Al principio de la pandemia, cualquiera andaba preocupado sobre si el estado de alarma permitía o no tal o cual cosa. Si se trataba de restricciones o limitaciones a la libertad e, incluso, si se estaba produciendo una suspensión de derechos fundamentales y, de hecho, un estado de excepción encubierto. Con razón o sin razón, con argumentos jurídicos o no, lo cierto es que era legítimo y sano planteárselo, ya que estábamos encerrados en casa.
Ha pasado el tiempo. Inicialmente, la autoridad de turno (en lo que atañe a este blog, la Generalidad de Cataluña) se atrevía a imponer restricciones concretas, con resultado desigual en cuanto a la autorización judicial.
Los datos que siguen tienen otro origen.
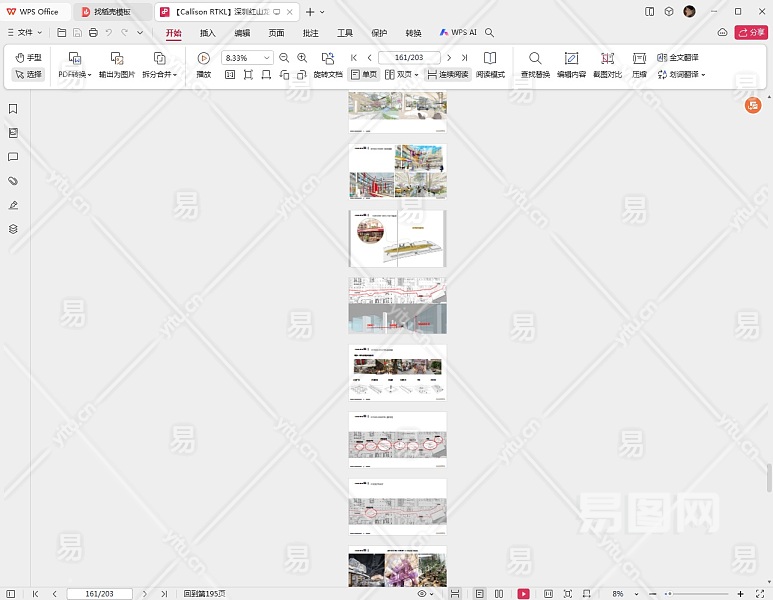Toggle 单页 single page view
The height and width of the screenshot is (600, 773).
(x=364, y=75)
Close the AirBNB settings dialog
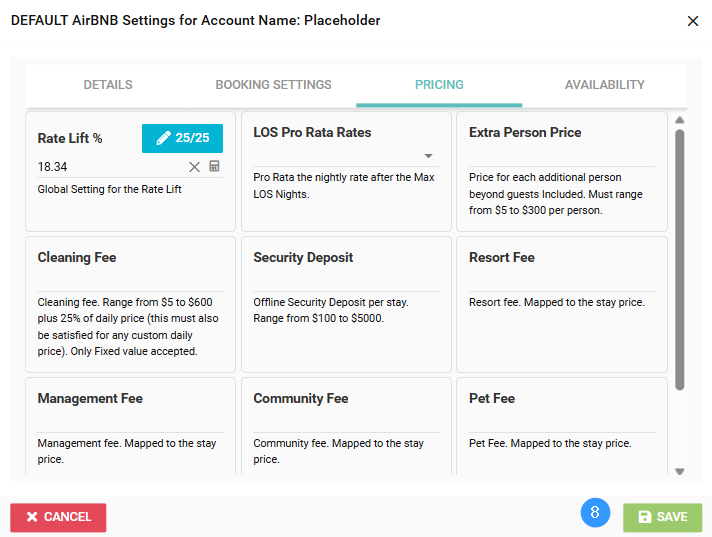 [x=693, y=21]
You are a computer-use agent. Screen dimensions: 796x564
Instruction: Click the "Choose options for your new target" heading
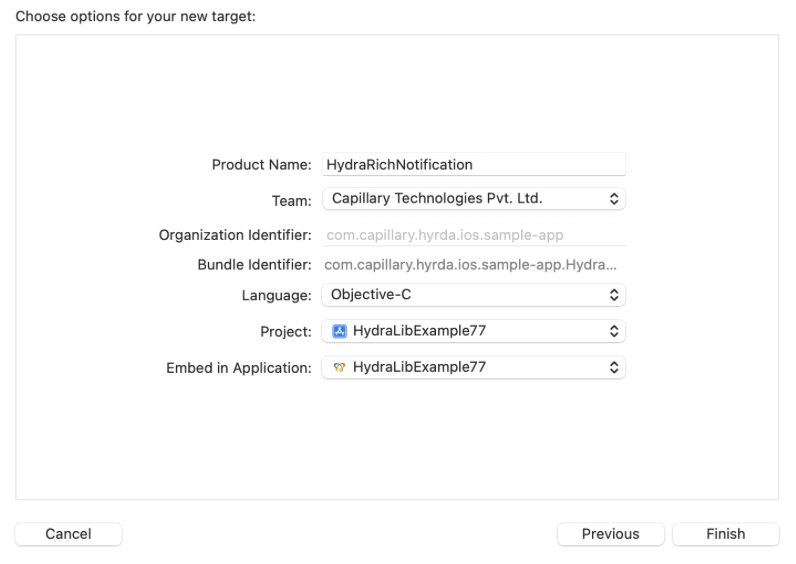136,16
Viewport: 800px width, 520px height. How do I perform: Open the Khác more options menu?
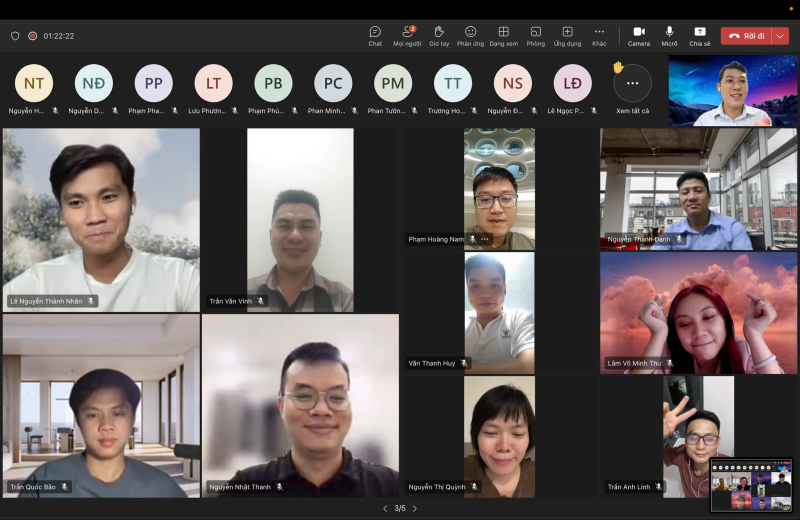pos(599,35)
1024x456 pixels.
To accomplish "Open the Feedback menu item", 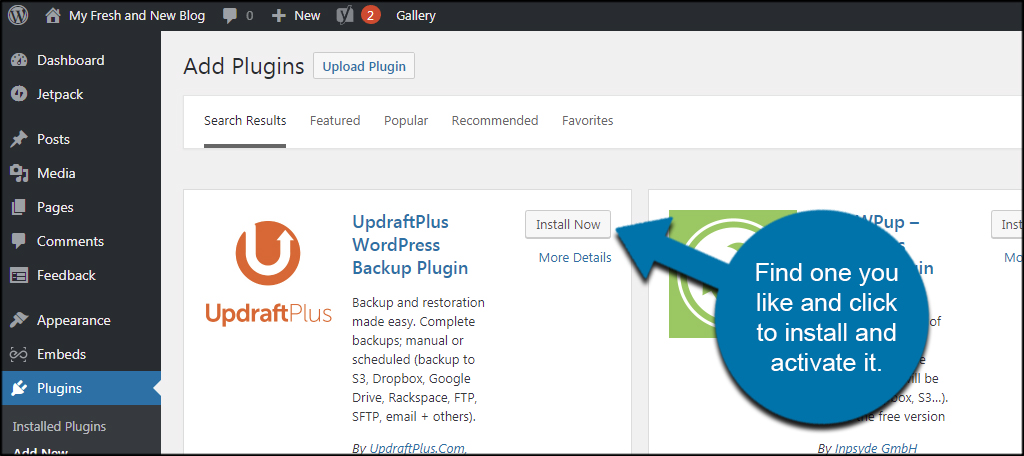I will pyautogui.click(x=66, y=275).
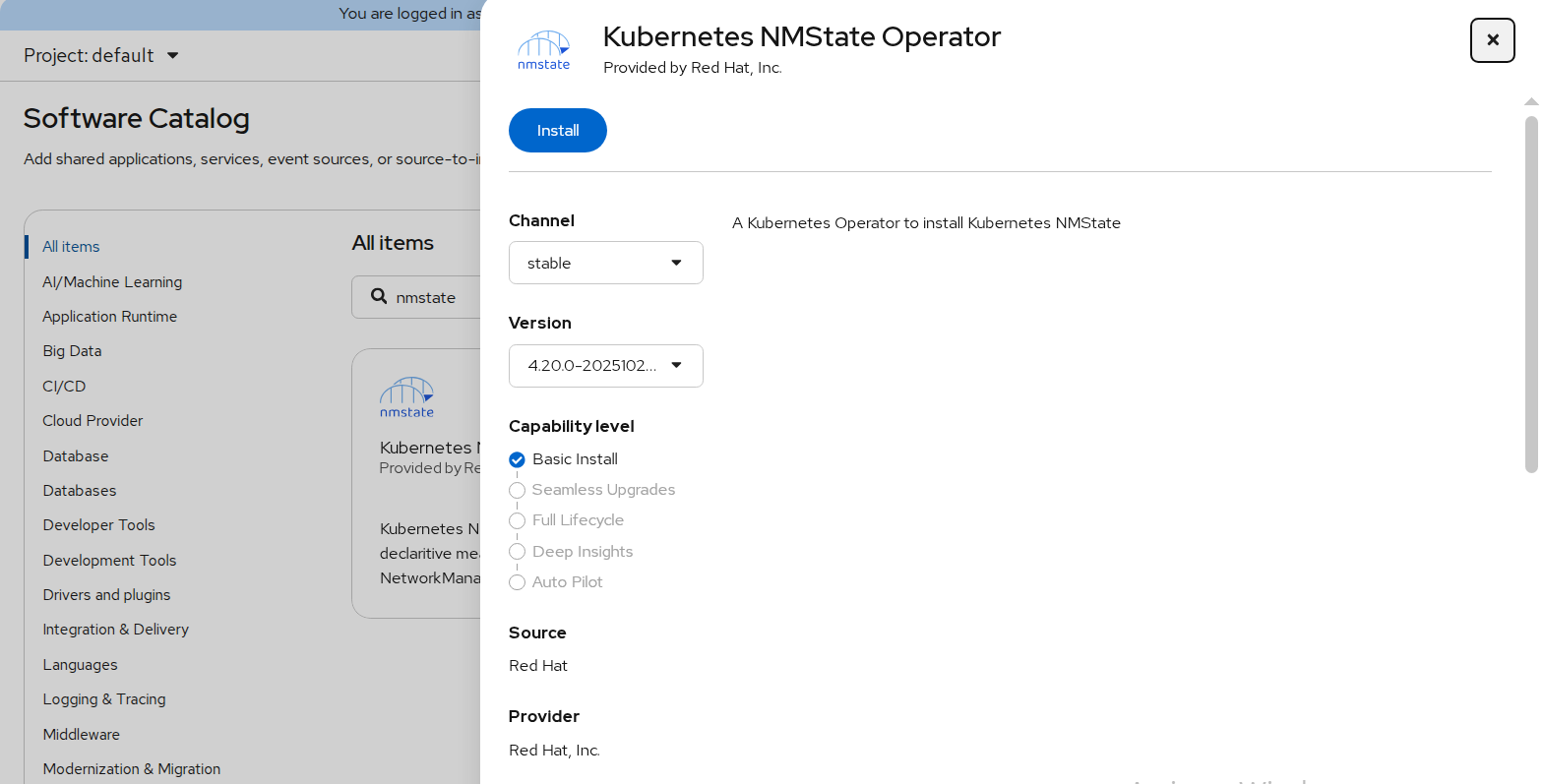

Hasta que, al final, a fuerza de la repetición de restricciones, se ha instaurado un sistema en que ya nadie apenas discute ni se plantea la resistencia contra CUALQUIER restricción de derechos. Llamarlo autoritarismo es tremendista y demasiado fuerte; decir que estamos en una situación alejada de un verdadero respeto a los derechos individuales no me parece tan exagerado. Y que de esta segunda situación, el alejamiento, uno se puede acercar al autoritarismo, es absolutamente cierto.
El ejemplo lo tenemos, otra vez, en Cataluña. Resulta que las elecciones del 14 de febrero han quedado «sin efecto» (enlace al Decreto por el que «se deja sin efecto la celebración de las elecciones al Parlamento de Cataluña del 14 de febrero de 2021 debido a la crisis sanitaria derivada de la pandemia causada por la COVID-19«). O sea: se han suspendido las elecciones. El derecho fundamental a la participación política ha quedado suspendido.
Esto, en primer lugar, nos lleva al primer párrafo de la entrada: si decretar el estado de alarma y, después, restringir determinados derechos, rozaba o era un estado de excepción encubierto, suspender unas elecciones cuando, actualmente, no tenemos restringido salir de casa, ¿es estado de excepción encubierto o no? ¿Tiene soporte legal o no? ¿Qué garantía tengo de que el día 30 de mayo se celebren las elecciones, cuando además resulta que la fecha está «más o menos» fijada, pero no existe convocatoria?
Porque el artículo 2 del Decreto dice: «Artículo 2. Las elecciones al Parlamento de Cataluña se convocarán para que tengan lugar el día 30 de mayo de 2021, previo análisis de las circunstancias epidemiológicas y de salud pública y de la evolución de la pandemia en el territorio de Cataluña, y con la deliberación previa del Gobierno, mediante decreto del vicepresidente del Gobierno en sustitución de la presidencia de la Generalitat.«.
O sea, que el Gobierno de la Generalidad se sigue reservando la facultad de convocar elecciones según le parezca.
Es claro y evidente que estamos ante una situación epidemiológica grave. Muy grave. Opinar en contra de las restricciones de derechos no es muy popular. Pero depende del día y del viento que sople, lo cual no es muy respetuoso con los derechos fundamentales. Incluso la prensa subvencionada reconoce interés electoral de los partidos separatistas, lo cual indica que la suspensión de nuestros derechos no tiene tanto que ver con la salud como con el temor a las urnas y las ganas de seguir en la poltrona. Porque el que se ha denominado «efecto Illa» a mí me parece que tendrá, en el mejor de los casos, un alcance limitado. Eso, en el mejor, así que casi ni lo contemplo.
CONCLUSIÓN. Las urnas y votar han sido un valor supremo… hasta que les ha apetecido SUSPENDER las elecciones con la excusa de unas circunstancias conocidas y previsibles. Graves, sin duda. Conocidas, también. Previsibles, qué menos. Pero, oigan, que cada día millones de personas se mueven para ir a trabajar, hacer la compra en supermercados y en los comercios que no han tenido que cerrar… Hasta los niños van al colegio. En fin, que se trata de una suspensión en toda regla (en esto coincido con la entrada del blog de Ernesto López Vallet, «Las elecciones no se han aplazado«), con una débil justificación jurídica y de hecho (la suspensión de las elecciones es una medida más grave y limitadora que cualquier otra de las que están hoy vigentes). Una democracia sin efecto. Y, como escribe José Antonio Zarzalejos en El Confidencial, una cacicada.